NEW YORK—Mobile health care is taking on a new dimension with the launch in New York City this week of Blink, an on-demand, in-home vision testing service that is the first of its kind.

Developed by EyeNetra, a Somerville, Mass.-based startup specializing in smartphone-powered refraction technology, Blink allows consumers to go online to schedule a refraction with a trained technician who comes to their location. The technicians, called “Visioneers,” take a health history and operate Blink’s proprietary optical measurement devices to conduct a vision test. Test results are then shared with a professional within Blink’s network of licensed optometrists for review, recommendations and prescriptions, if appropriate.

Blink founder and chief product officer David Schafran told VMail he started Blink in order to make optometric services more accessible for consumers who are seeking more convenience and flexibility than what brick-and-mortar optometric practices can offer.

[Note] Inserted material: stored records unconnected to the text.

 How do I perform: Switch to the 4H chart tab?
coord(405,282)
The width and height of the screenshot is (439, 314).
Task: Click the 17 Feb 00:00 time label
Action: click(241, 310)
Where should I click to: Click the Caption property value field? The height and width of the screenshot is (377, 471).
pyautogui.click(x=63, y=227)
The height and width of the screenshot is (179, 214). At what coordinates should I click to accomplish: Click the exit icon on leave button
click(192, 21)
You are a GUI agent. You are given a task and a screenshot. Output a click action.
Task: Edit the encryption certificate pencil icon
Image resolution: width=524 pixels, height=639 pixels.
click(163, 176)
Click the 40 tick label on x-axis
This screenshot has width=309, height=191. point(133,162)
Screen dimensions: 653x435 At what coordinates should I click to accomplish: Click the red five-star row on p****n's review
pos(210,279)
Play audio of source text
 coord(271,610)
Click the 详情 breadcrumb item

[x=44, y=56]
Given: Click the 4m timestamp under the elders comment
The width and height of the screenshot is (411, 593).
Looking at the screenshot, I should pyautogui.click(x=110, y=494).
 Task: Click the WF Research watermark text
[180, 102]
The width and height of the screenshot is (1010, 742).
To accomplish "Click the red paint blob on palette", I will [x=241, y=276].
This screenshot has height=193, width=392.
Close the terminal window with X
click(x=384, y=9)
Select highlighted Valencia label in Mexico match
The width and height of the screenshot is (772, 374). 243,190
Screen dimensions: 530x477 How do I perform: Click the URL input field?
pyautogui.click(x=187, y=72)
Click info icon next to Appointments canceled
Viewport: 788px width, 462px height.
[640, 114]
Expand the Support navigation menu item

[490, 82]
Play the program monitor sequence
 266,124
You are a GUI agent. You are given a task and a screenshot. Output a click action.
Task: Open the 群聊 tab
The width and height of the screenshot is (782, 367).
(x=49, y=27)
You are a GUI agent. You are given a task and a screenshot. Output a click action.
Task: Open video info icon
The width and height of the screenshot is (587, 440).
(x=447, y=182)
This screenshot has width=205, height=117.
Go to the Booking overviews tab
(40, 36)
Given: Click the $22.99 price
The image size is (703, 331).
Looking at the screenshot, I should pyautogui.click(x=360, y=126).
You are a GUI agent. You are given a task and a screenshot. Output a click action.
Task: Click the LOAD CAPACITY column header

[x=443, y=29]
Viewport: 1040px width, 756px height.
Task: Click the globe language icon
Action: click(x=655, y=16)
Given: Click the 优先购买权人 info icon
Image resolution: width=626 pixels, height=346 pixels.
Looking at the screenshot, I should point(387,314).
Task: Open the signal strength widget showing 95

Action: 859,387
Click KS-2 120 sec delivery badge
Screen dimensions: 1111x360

“The optometrists in the current system are not necessarily connected to consumers in the way consumers would like to be connected today,” said Schafran, who is also a co-founder of EyeNetra. “So we’re extending the optometrists’ reach to do something that’s more in line with current consumer behavior. Instead of seeing one patient at any one time in their office, now they can see multiple patients remotely. It’s not one to one. It’s one to many.”

Schafran, who comes from a family of optometrists but is not one himself, emphasized that Blink does not replace an optometrist. He pointed out that participating optometrists, in addition to providing Blink customers with a new glasses prescription, also provide customers with a referral for a comprehensive eye exam or confirmation they are seeing well without the need of further correction. Blink Visioneers also collect and record patient data, so participating optometrists can devote more of their time to reviewing patient data and creating customized treatment plans, Schafran said.

“By making it easier for consumers to get vision tests, Blink will increase the number of people entering the eyecare system,” predicted Adam Deutscher, OD, a participating optometrist with Blink.

Blink vision tests are now available in seven different New York City neighborhoods. An individual test costs $75. For each test purchased by a paying customer, Blink will give a free vision test for people in need in the community.

Blink does not currently accept vision care insurance, although EyeNetra said it is looking to incorporate vision plans into Blink soon.

At least one managed vision care company, VSP Global, has already demonstrated an interest in EyeNetra and its approach to mobile health. Last year, VSP acquired a minority share in EyeNetra and Jim McGrann, president of its VSP Vision Care division, sits on EyeNetra’s board of directors.

Although VSP is not involved in Blink, McGrann told VMail that technology like EyeNetra’s Netra, a handheld, autorefractor-like device that and is part of the Blink refraction toolkit, has the potential to expand vision care access to underserved communities within the U.S. and countless remote parts of the world with little to no access to these services. “Embracing the potential of the EyeNetra technology will help VSP continue to fulfill its mission to help people see, while at the same time expanding and underlining the important role of the doctor in delivering comprehensive eye exams,” said McGrann.

Schafran said EyeNetra plans to expand Blink to other U.S. cities, but declined to say how quickly a national roll-out might occur or which cities might be involved.

Blink’s vision testing technology is based on research at the MIT Media Lab. The technology uses computing power in conjunction with the camera and mobility of smartphones to replace the bulkier, more expensive equipment typically found in optometry offices. In addition to the Netra device and a smartphone, the Blink toolkit includes the Netrometer, a type of lensmeter and the Netropter, which functions like a phoropter.

Ramesh Raskar, co-founder of EyeNetra and associate professor at MIT Media Lab, presented an early version of Netra at the 2012 Vision Monday Global Leadership Summit.

Blink and EyeNetra are backed by Khosla Ventures, a major venture capital firm, and Khosla Impact, which helps provide resources for projects in developing countries.